I cycle through attachment and non-attachment on a regular basis. I can so easily get caught in my own suffering... but less these days than ever before. I trust in the ebb and the flow of life. Used to be, when I'd feel anything less than ecstatic, I'd fret: Is this the end? Where did my happiness go? I'd search for the reasons - what did I do wrong? How can I get back to that place I love so much? And so came the parade of habits, which generally looked like judgment, criticism, and a general lack of presence. But for every inbreath, there is an outbreath. For every expansion, a contraction. It might take me a minute to remember this natural law, but sooner or later, I do.
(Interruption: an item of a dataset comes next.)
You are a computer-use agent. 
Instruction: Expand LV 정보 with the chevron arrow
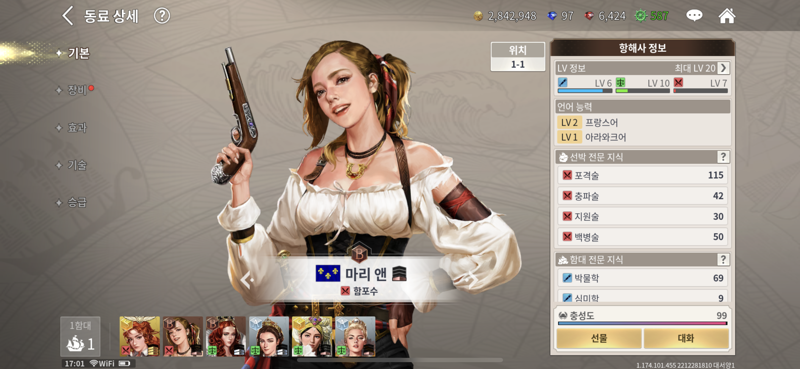723,68
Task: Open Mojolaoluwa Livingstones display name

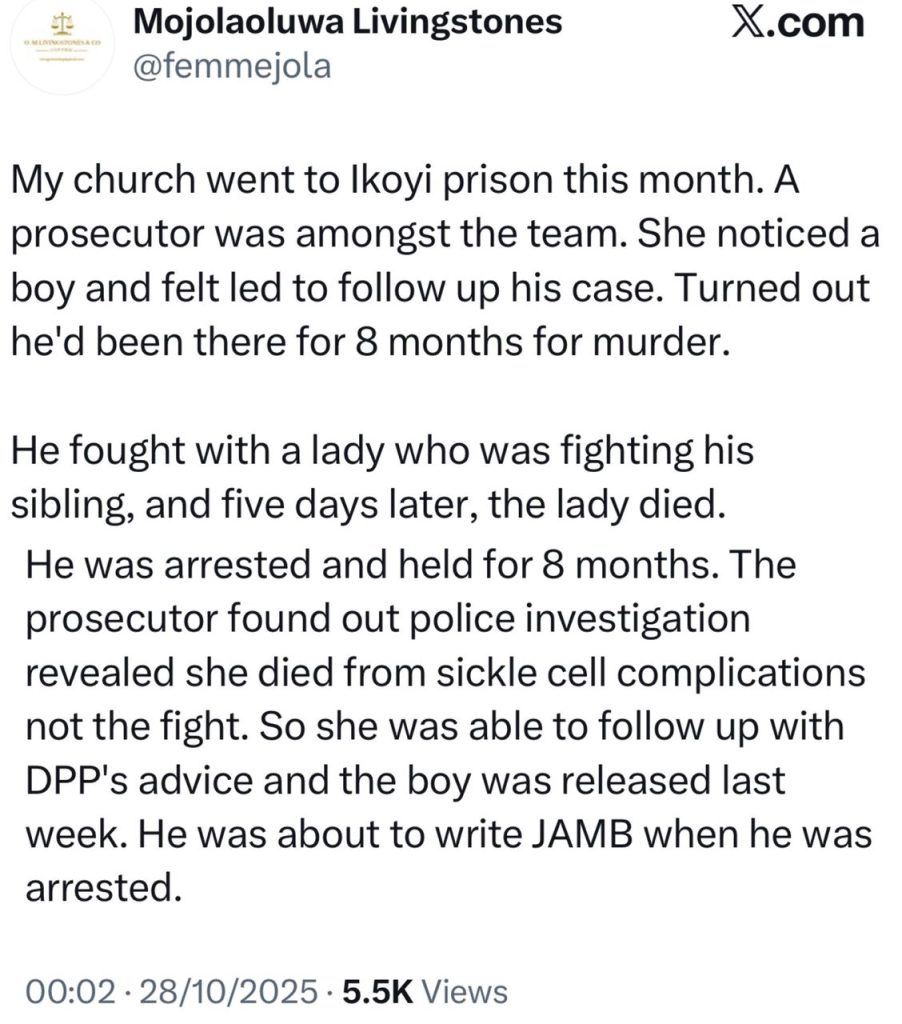Action: (347, 22)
The trust allows me to let go my grip on the good stuff, let go my distress when the hard stuff arrives, and just be present to the wondrous experience of being human. I bow in surrender, watching the tides come and go from a place of stillness and gratitude.
All parts of me and everything seen, included, allowed and held in the compassionate heartfield of the infinite Divine... and so there is no need to attach, because everything is allowed to flow - which it always does, unless I grab on.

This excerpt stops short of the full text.